Input data.
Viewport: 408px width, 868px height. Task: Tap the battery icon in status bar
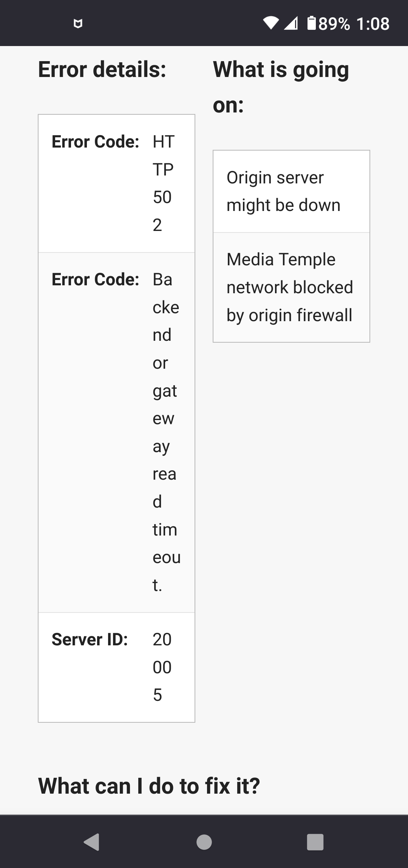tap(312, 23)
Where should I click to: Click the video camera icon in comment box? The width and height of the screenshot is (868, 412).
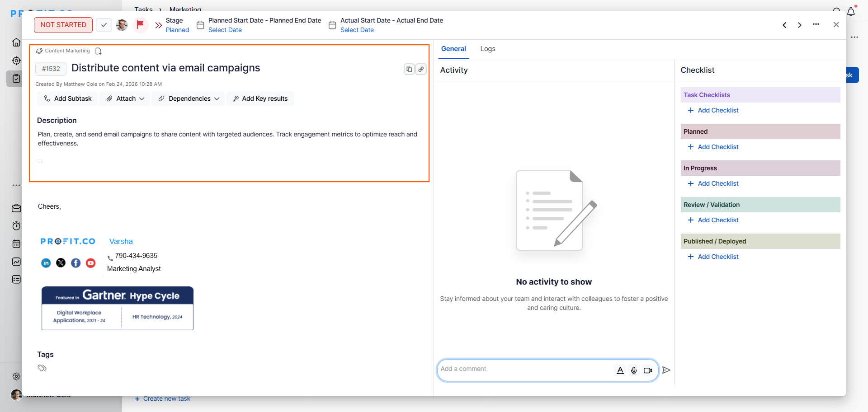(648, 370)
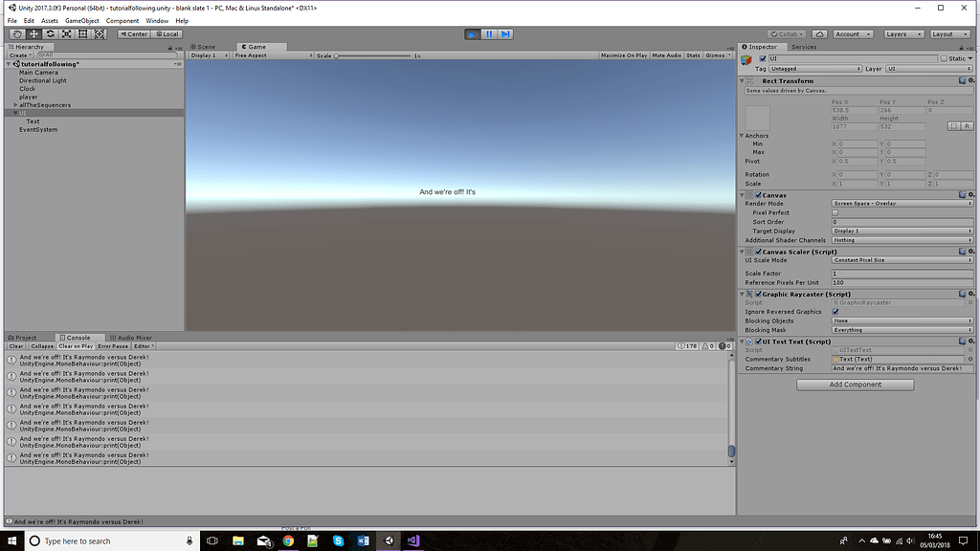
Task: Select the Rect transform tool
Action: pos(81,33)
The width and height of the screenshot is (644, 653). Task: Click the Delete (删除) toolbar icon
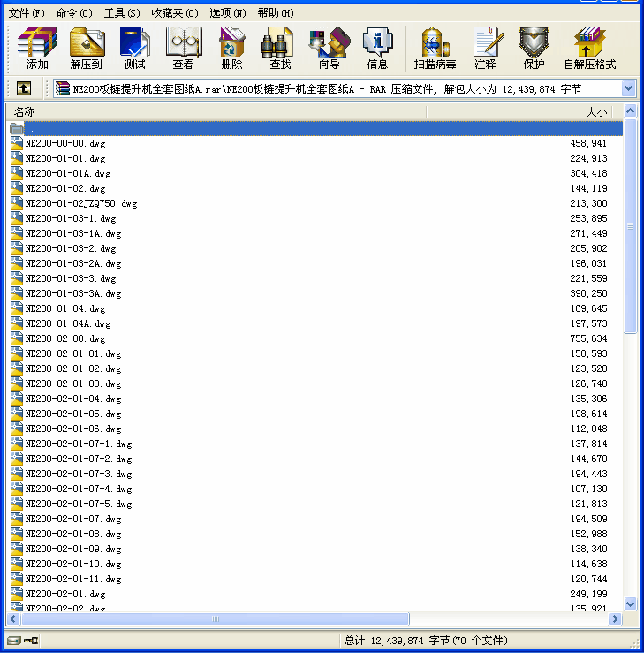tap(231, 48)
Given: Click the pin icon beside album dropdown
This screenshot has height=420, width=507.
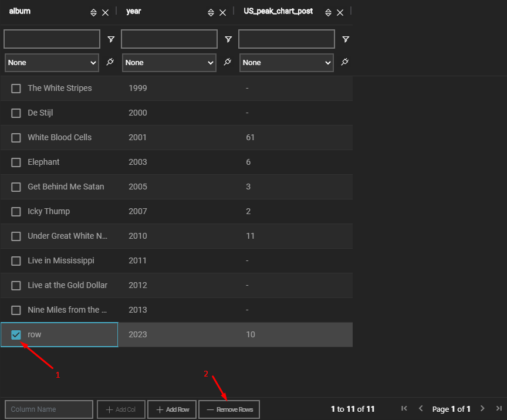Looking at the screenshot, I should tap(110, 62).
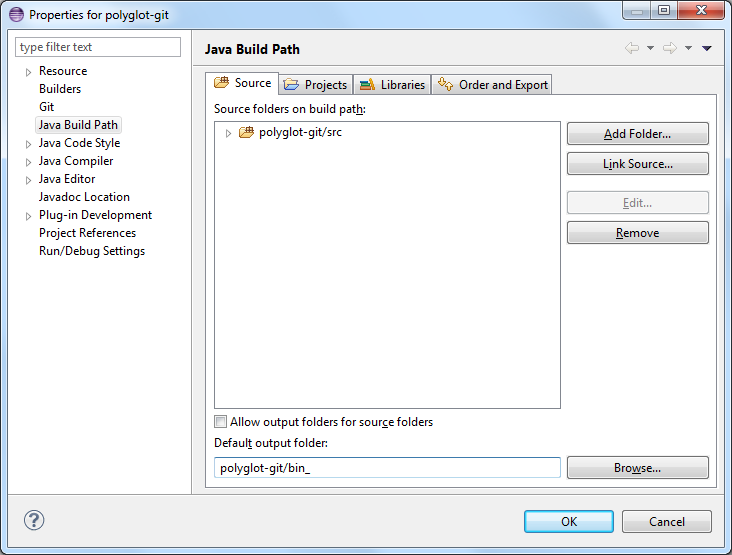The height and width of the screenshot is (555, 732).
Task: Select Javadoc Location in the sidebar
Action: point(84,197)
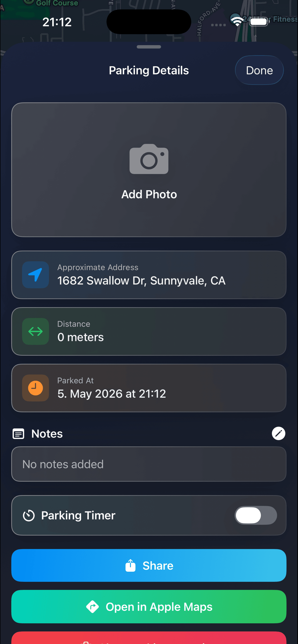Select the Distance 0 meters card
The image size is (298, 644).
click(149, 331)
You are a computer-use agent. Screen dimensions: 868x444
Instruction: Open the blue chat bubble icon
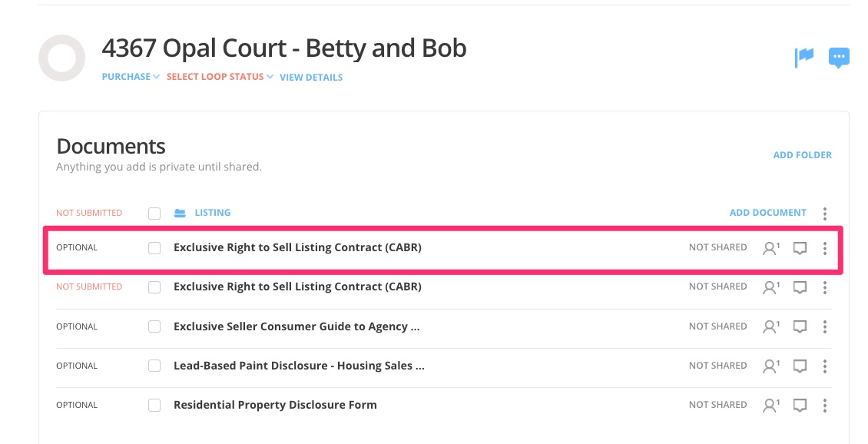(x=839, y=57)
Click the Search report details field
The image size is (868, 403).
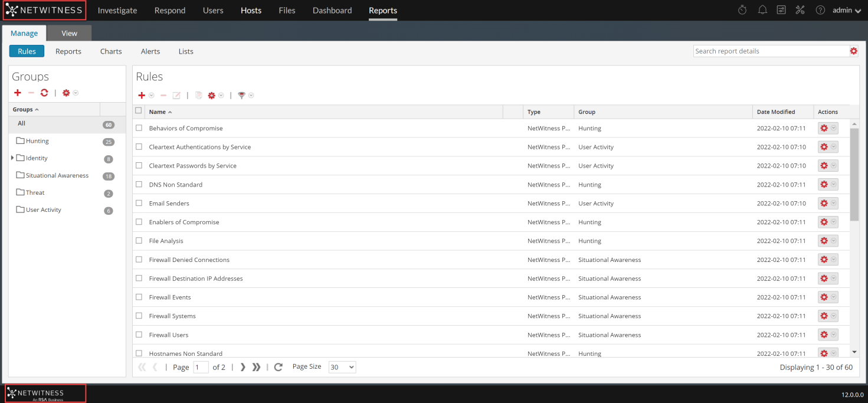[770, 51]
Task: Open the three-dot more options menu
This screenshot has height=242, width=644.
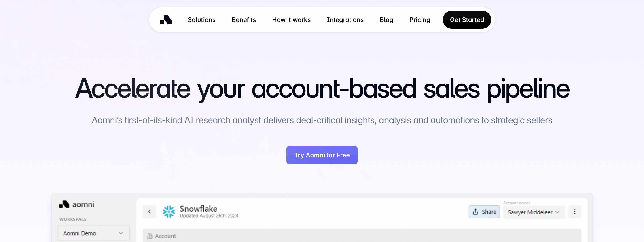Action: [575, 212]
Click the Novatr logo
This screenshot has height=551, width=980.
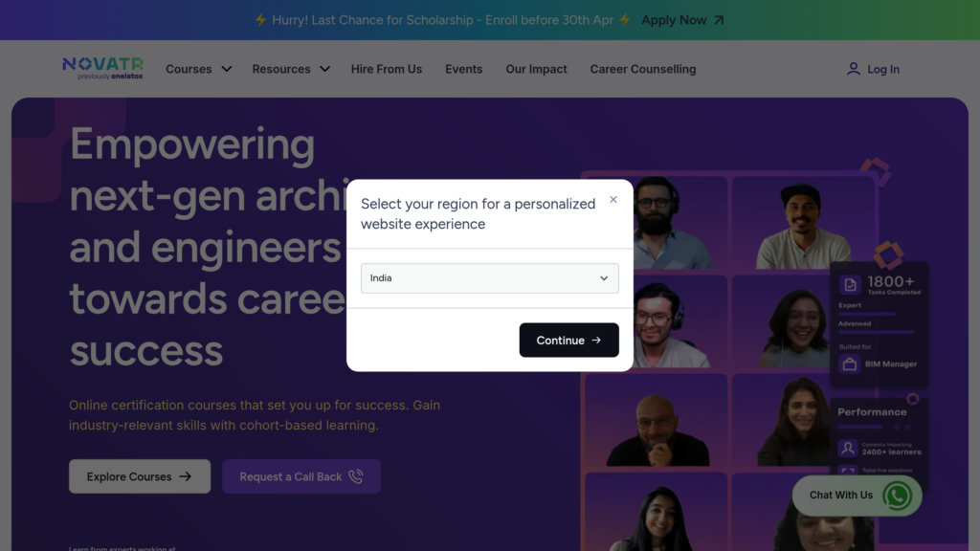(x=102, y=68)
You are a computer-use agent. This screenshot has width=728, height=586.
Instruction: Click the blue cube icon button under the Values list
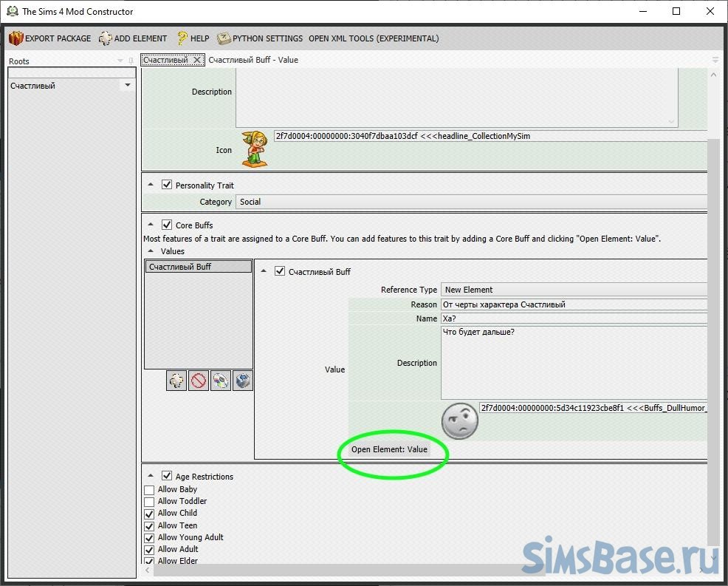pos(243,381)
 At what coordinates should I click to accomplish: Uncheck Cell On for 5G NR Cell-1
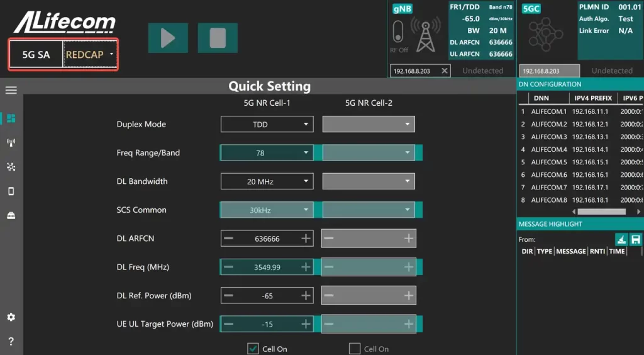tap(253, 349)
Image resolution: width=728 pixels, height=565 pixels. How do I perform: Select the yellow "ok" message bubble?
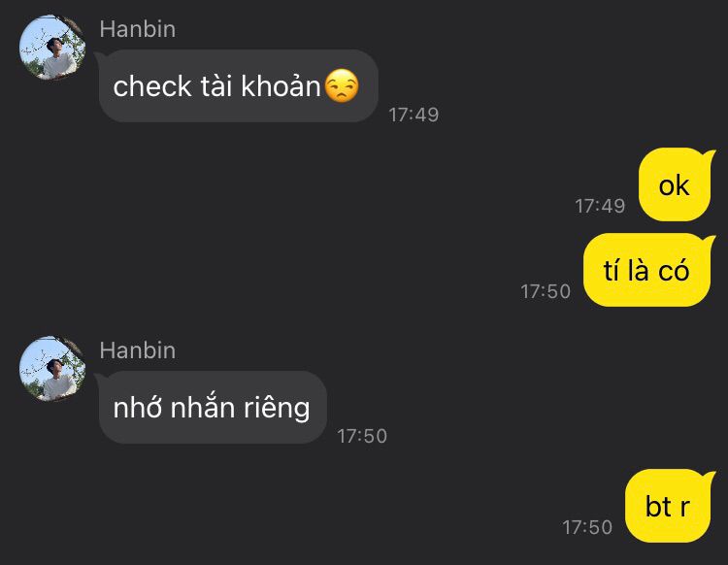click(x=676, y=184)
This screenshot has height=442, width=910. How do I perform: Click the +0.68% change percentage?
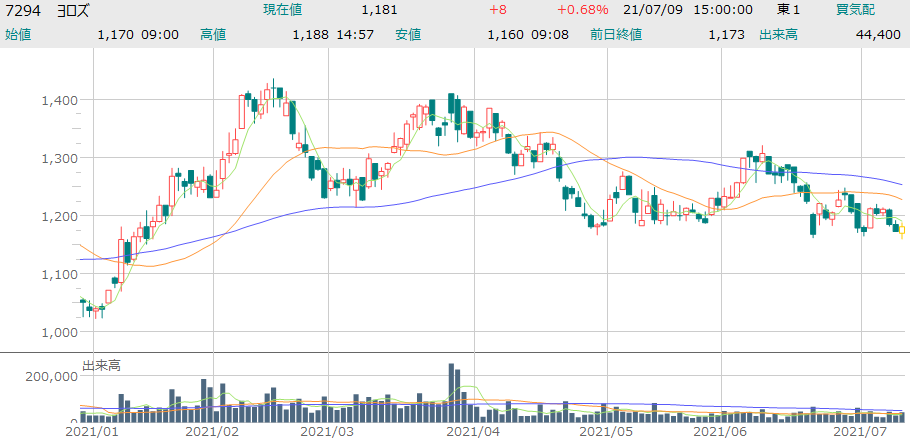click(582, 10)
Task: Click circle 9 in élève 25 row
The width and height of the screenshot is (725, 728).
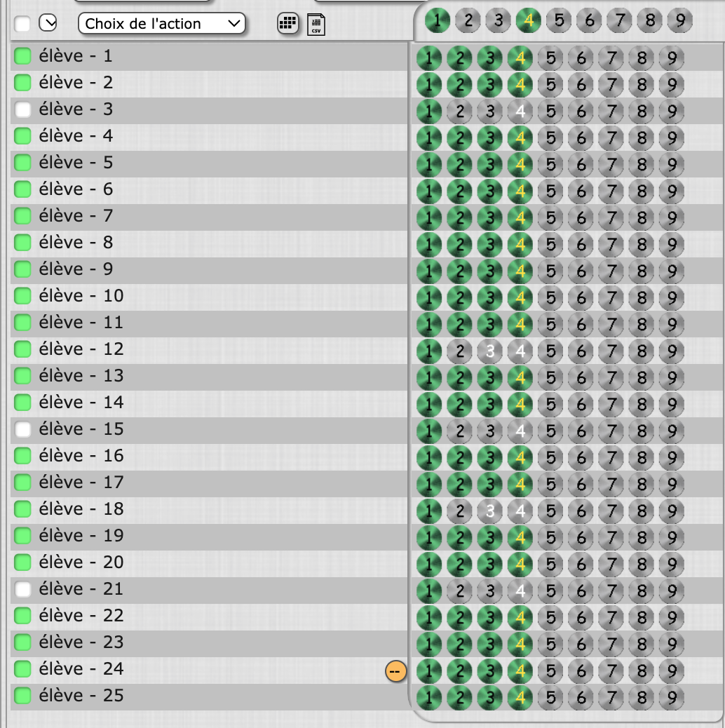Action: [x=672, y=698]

Assignment. Every line above should be transcribed word for word; leave the pictures out.

Answer space.
Viewport: 408px width, 868px height. Task: Tap the battery icon in status bar
tap(312, 23)
Where should I click to: Click the video camera icon in comment box? The width and height of the screenshot is (868, 412).
(648, 370)
Task: Select the Rect transform tool
Action: pos(81,33)
The width and height of the screenshot is (644, 653). Task: Click the Delete (删除) toolbar icon
tap(231, 48)
Given: Click the pin icon beside album dropdown
This screenshot has height=420, width=507.
Looking at the screenshot, I should tap(110, 62).
The height and width of the screenshot is (555, 732).
Task: Select Javadoc Location in the sidebar
Action: point(84,197)
Select the Distance 0 meters card
The image size is (298, 644).
click(149, 331)
You are a computer-use agent. Screen dimensions: 868x444
Instruction: Open the blue chat bubble icon
(x=839, y=57)
Click the Search report details field
The image size is (868, 403).
[770, 51]
Task: Open the three-dot more options menu
This screenshot has height=242, width=644.
Action: [575, 212]
Click the Novatr logo
This screenshot has height=551, width=980.
(x=102, y=68)
You are a computer-use agent. This screenshot has width=728, height=586.
Instruction: Click the blue cube icon button under the Values list
pos(243,381)
 At what coordinates should I click to accomplish: Uncheck Cell On for 5G NR Cell-1
tap(253, 349)
Image resolution: width=728 pixels, height=565 pixels. How do I perform: Select the yellow "ok" message bubble?
click(x=676, y=184)
This screenshot has height=442, width=910. How do I perform: Click the +0.68% change percentage?
click(582, 10)
Task: Click circle 9 in élève 25 row
The width and height of the screenshot is (725, 728).
Action: [x=672, y=698]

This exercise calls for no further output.